Often times, I need to open a file with one of several reader structs. For instance, user may want to read .csv, .csv.gz, or .csv.bz2. In GIS-related work, there's a dozen of formats, and in real life I must support at least 5 of them (GeoPackage, CSV, Shapefile, FlatGeobuf, GeoJSON).

So, a function opening them must return a dynamic type or an enum wrapper.

Is there a better way?

Boxing seems shorter. But if I remember correctly, there are things you can't do with it.

fn open(path: std::path::Path) -> Result<Box<dyn Read>, MyErrorType> {
		let fp = std::fs::File::open(path)?;
		let rd = if path.ends_with(".csv.gz") {
			Box::new(GzDecoder::new(fp)) as Box<dyn Read + Send>
		} else if path.ends_with(".csv.bz2") {
			Box::new(BzDecoder::new(fp)) as Box<dyn Read + Send>
		} else if path.ends_with(".csv") {
			Box::new(fp) as Box<dyn Read + Send>
		} else {
			return Err("unsupported file extension".into());
		};
        Ok(rd)
}

Enum seems more "grounded", but I suspect this one will not have Copy or other necessary traits, for instance, to send into a thread.

enum ReaderWrapper {
    Plain(File),
    Gz(GzDecoder),
    Bz2(BzDecoder)
}

impl Read for ReaderWrapper {
    fn read(&mut self, buf: &mut [u8]) -> Result<usize, IoError> {
        match self {
        // seems repetitive to me
        ReaderWrapper::Plain(mut ref f) => self.f.read(buf),
        ReaderWrapper::Gz(mut ref f) => self.f.read(buf),
        ReaderWrapper::Bz2(mut ref f) => self.f.read(buf)
    }
}

fn open(path: std::path::Path) -> Result<ReaderWrapper, MyErrorType> {
        let fp = std::fs::File::open(path)?;
		let rd = if path.ends_with(".csv.gz") {
			ReaderWrapper::Gz(GzDecoder::new(fp)))
		} else if path.ends_with(".csv.bz2") {
			ReaderWrapper::Bz2(BzDecoder::new(fp))
		} else if path.ends_with(".csv") {
			ReaderWrapperBox::new(fp) as Box<dyn Read + Send>
		} else {
			return Err("unsupported file extension".into());
		};
        Ok(rd)
}

Maybe there's a macro to define this enum automatically, with all impls? (like From<File>, From<GzDecoder> etc.

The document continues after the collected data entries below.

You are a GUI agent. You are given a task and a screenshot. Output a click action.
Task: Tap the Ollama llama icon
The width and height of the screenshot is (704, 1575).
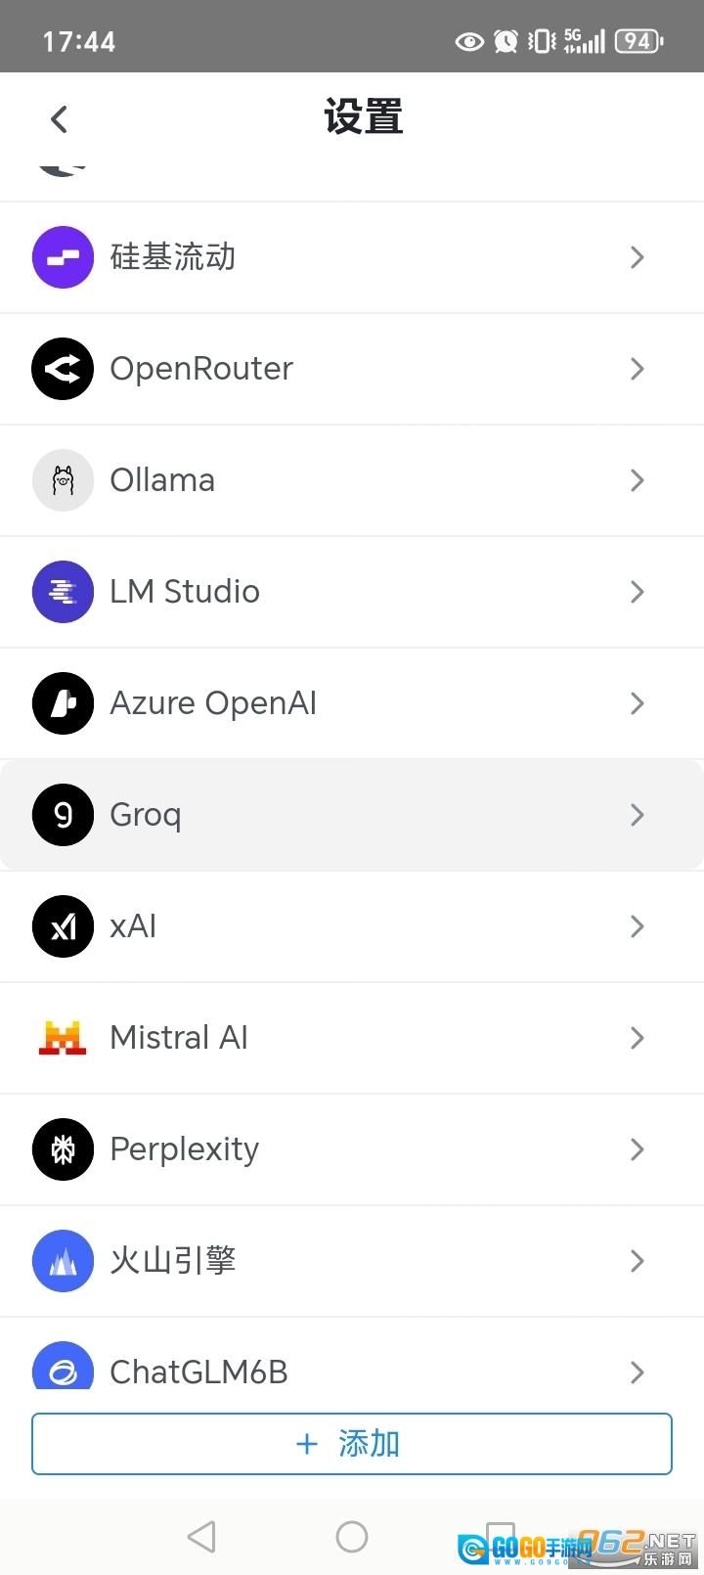[63, 480]
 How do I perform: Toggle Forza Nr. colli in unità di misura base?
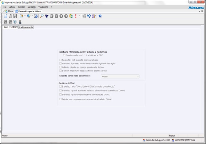[x=61, y=60]
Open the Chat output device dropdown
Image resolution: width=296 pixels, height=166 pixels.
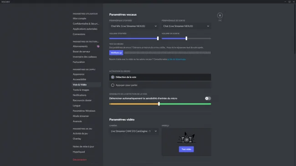tap(186, 26)
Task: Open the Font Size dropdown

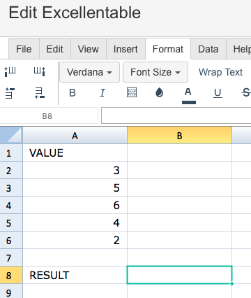Action: 155,72
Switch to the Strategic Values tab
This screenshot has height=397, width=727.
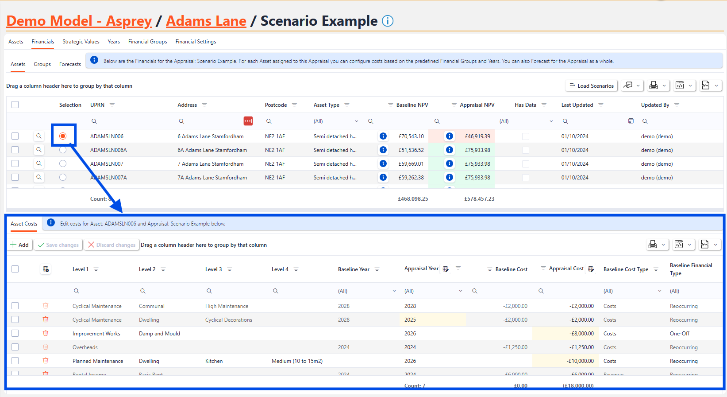[81, 42]
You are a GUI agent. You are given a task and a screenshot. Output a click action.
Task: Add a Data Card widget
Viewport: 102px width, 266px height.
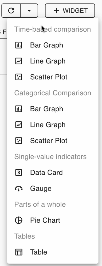pos(53,173)
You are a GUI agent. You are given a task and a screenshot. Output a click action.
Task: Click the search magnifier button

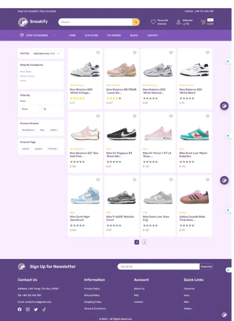pyautogui.click(x=136, y=22)
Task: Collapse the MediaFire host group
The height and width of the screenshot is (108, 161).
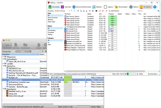Action: click(3, 65)

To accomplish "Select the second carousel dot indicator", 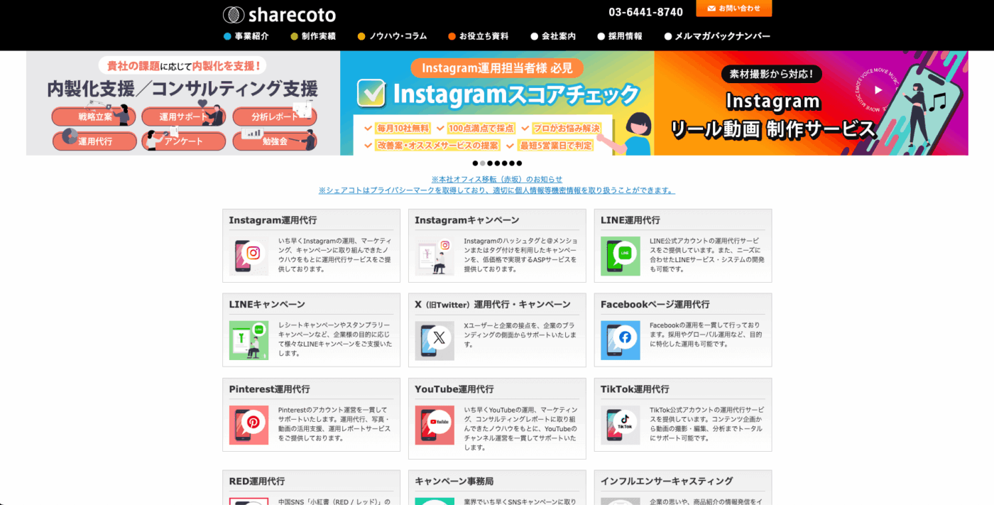I will [483, 163].
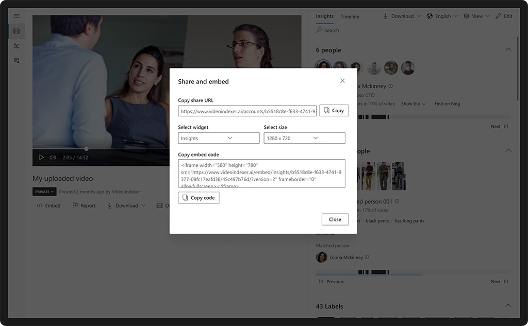Open model customizations from the sidebar
The width and height of the screenshot is (528, 326).
pyautogui.click(x=16, y=45)
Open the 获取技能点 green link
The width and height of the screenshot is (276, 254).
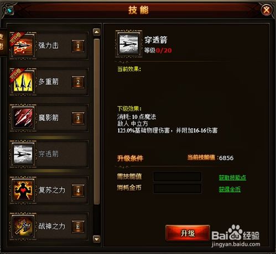tap(232, 178)
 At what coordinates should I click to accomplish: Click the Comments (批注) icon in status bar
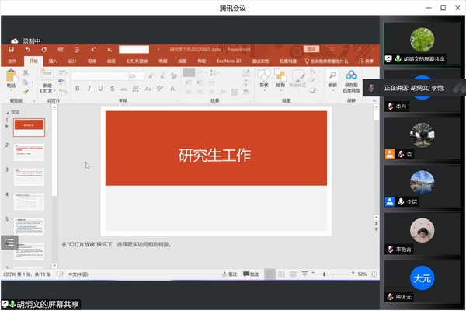click(x=250, y=274)
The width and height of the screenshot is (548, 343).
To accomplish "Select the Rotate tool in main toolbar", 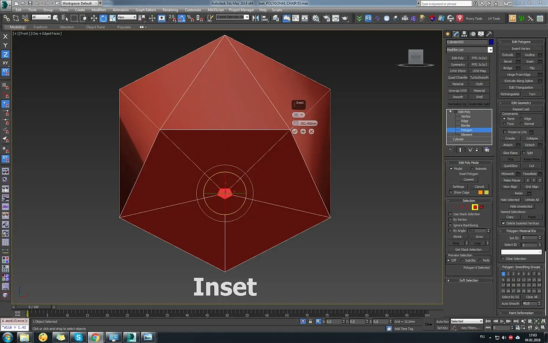I will pos(103,18).
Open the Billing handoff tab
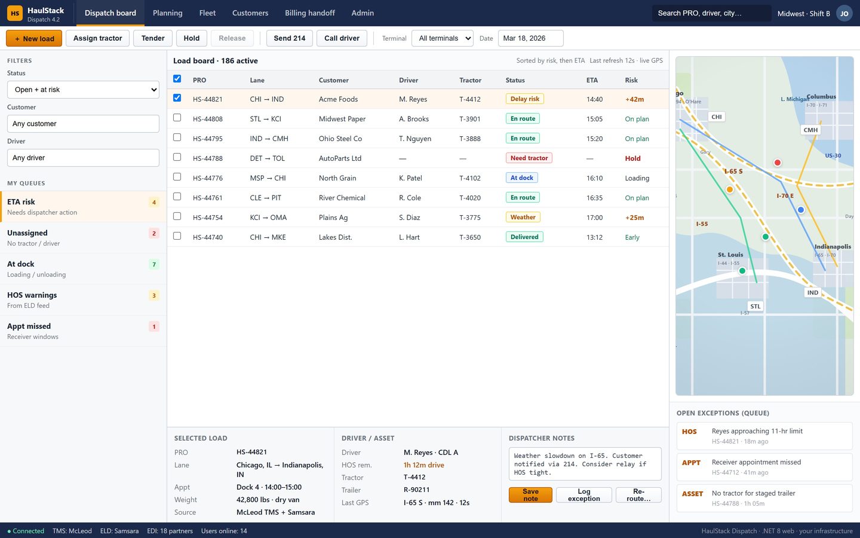 (309, 13)
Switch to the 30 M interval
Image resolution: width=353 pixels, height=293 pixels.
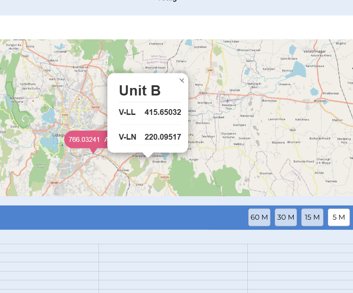tap(286, 217)
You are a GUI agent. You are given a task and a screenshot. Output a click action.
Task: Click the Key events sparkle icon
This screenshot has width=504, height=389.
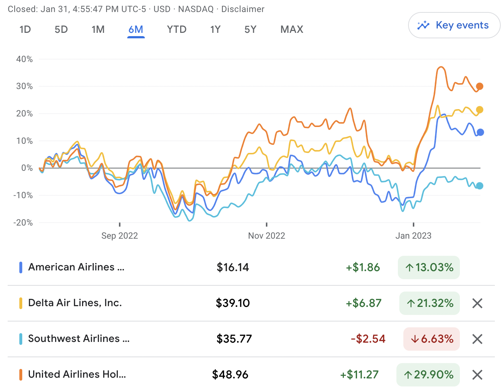[x=423, y=25]
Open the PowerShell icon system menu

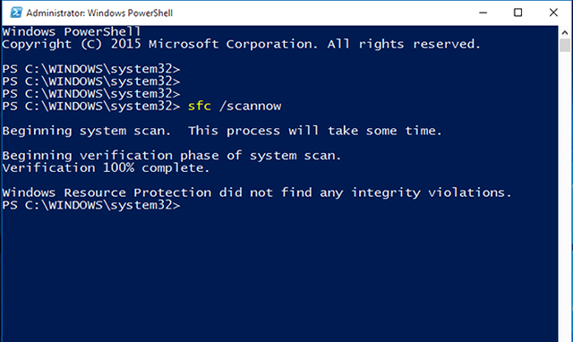pyautogui.click(x=16, y=13)
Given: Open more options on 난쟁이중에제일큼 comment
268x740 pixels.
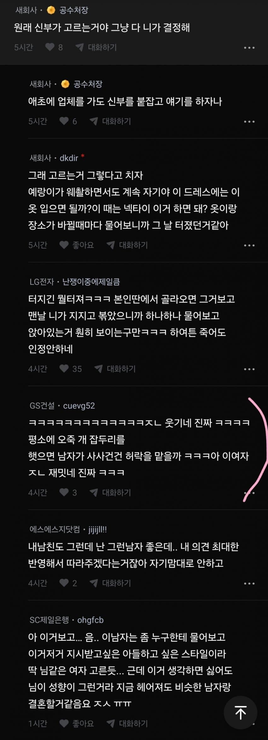Looking at the screenshot, I should click(249, 369).
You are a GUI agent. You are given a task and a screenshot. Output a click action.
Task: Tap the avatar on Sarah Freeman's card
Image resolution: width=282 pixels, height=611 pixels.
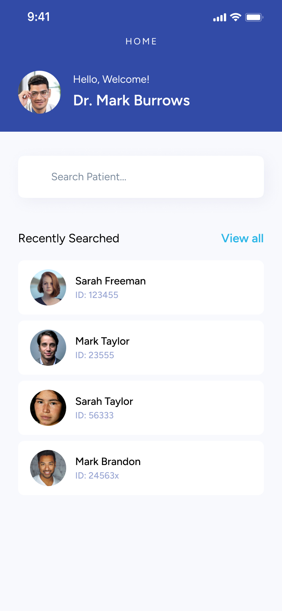click(x=48, y=287)

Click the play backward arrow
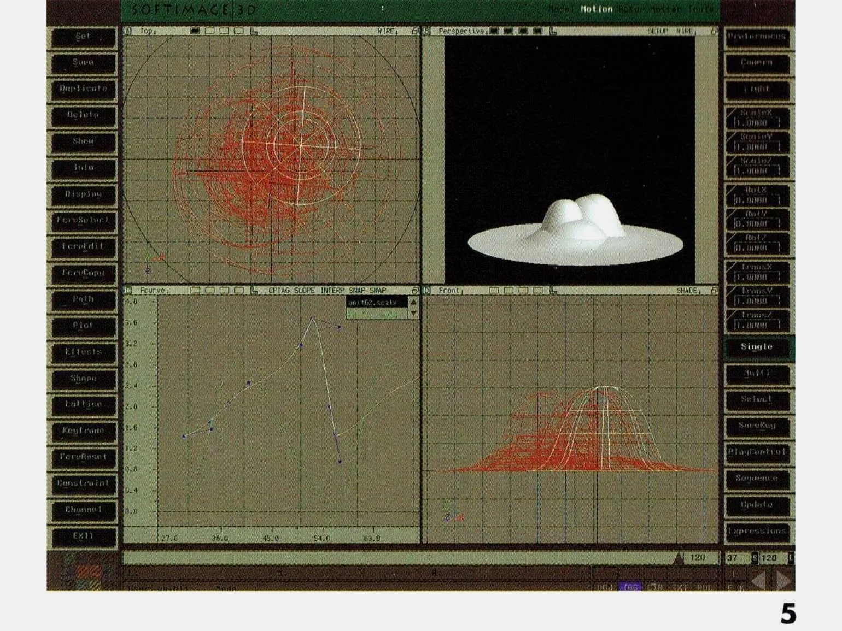[x=759, y=580]
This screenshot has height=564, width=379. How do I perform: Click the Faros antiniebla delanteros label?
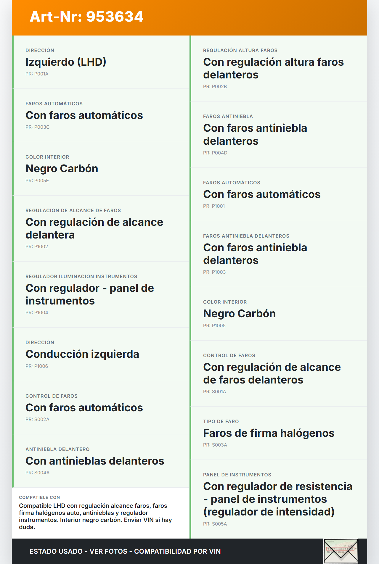click(x=246, y=236)
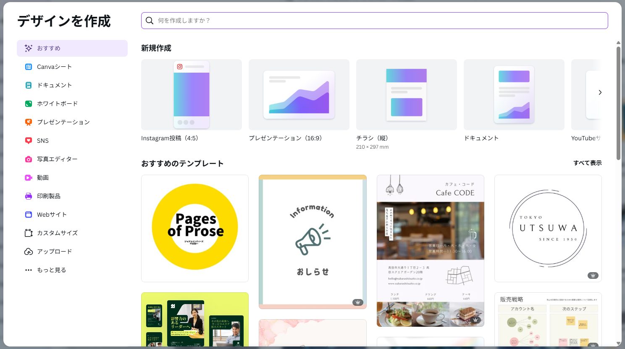Open the 印刷製品 printer icon
Viewport: 625px width, 349px height.
pos(29,196)
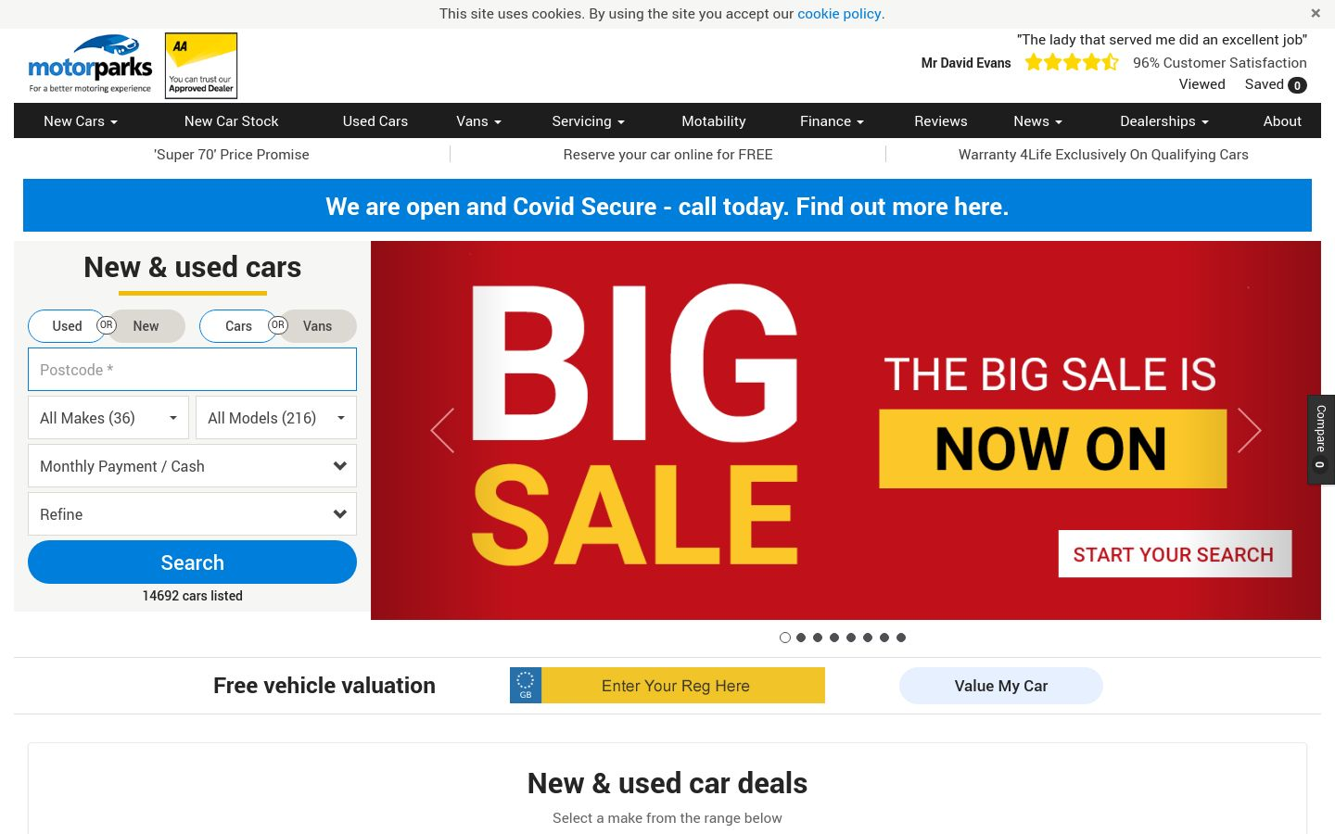Dismiss the cookie notice with the X
This screenshot has width=1335, height=834.
click(x=1315, y=14)
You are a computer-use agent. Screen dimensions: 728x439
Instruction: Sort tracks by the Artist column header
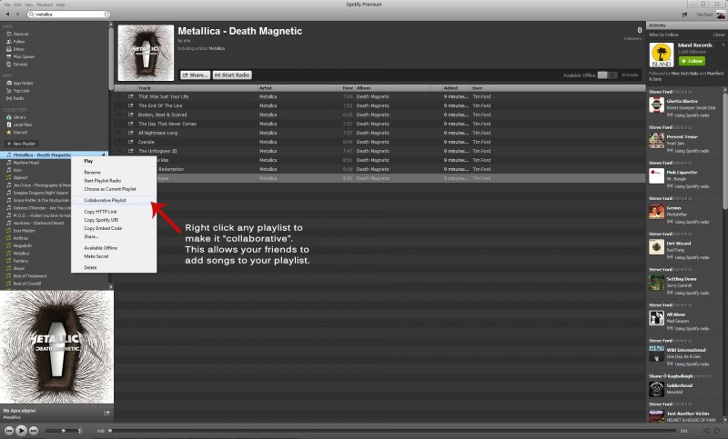coord(267,87)
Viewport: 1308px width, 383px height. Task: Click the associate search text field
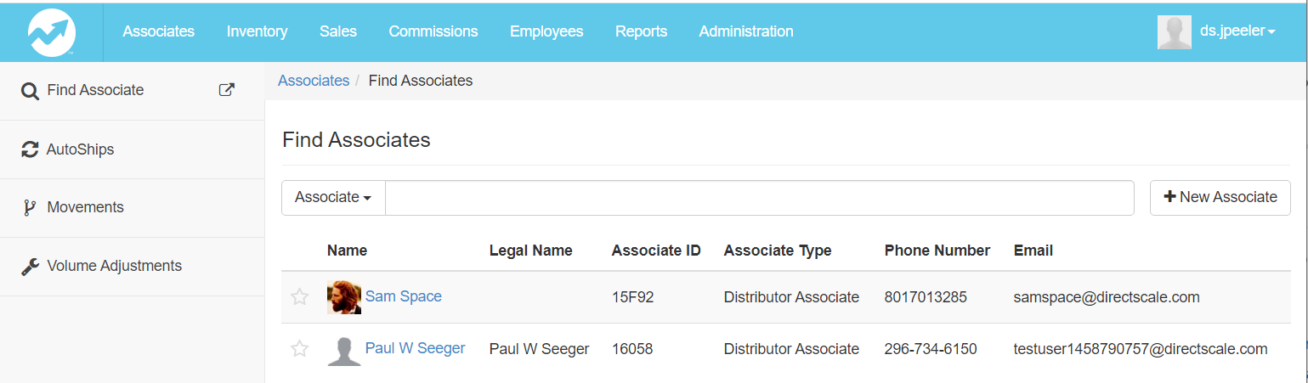(x=759, y=197)
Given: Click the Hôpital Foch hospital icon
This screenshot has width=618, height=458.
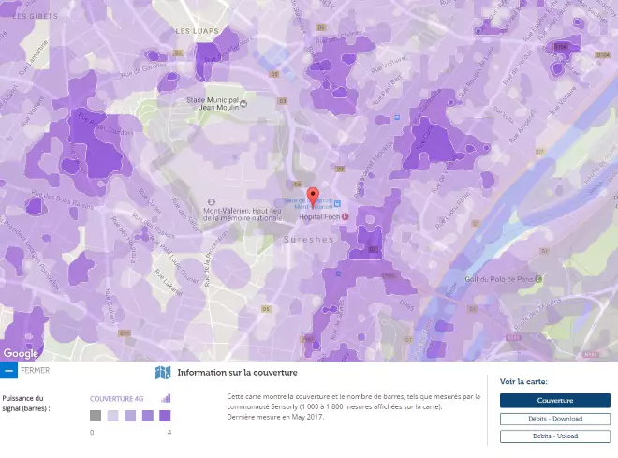Looking at the screenshot, I should point(345,216).
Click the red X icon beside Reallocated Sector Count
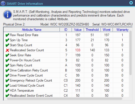The image size is (135, 104). point(7,50)
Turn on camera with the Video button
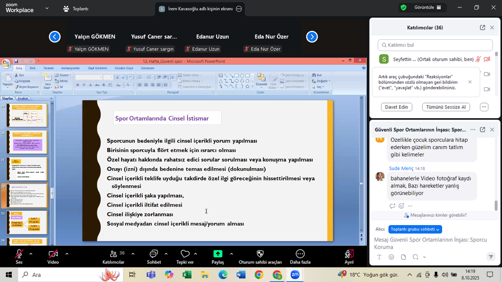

type MyEnum = enum![File, GzDecoder, BzDecoder];

...
   let rd:MyEnum = if path.endswith('.csv.gz') { GzDecoder::new(fp).into() }
       else if path.endswith('.csv.bz2') { BzDecoder::new(fp).into() }
       else { fp.into() };
   // .into call From<T> for MyEnum which is generated by the macro automatically

This is such a frequent case, causes so much pain, and yet I didn't see a doc on this.

What suprises me is that Rust went further with the idea from dynamic languages, like Python, but didn't get it to the end.

In Python community, there's an advice to check if class has a particular method (if hasattr(my_file_obj, iter): ...) instead of class per se (if isinstance(my_file_obj, GzipFile): ... ).

But it's not formalized in any way. Rust did formalize this in form of traits. But it works only at compile time. You can't return just an obj with a trait, e.g. fn (path: std::path::Path) -> dyn Read { ... }.

VorfeedCanal · November 5, 2022, 1:10pm

It doesn't surprise me. You quite literally need to move mountains for that to happen. Or, kinda, do equivalent amount of work. If you are interested in gory details you can read this blog post, but TL;RD version is: Rust haven't implemented it not because it's bad or desirable, but simply because it's such a huge amount of work it's not at all clear if there would ever be enough resources to do that.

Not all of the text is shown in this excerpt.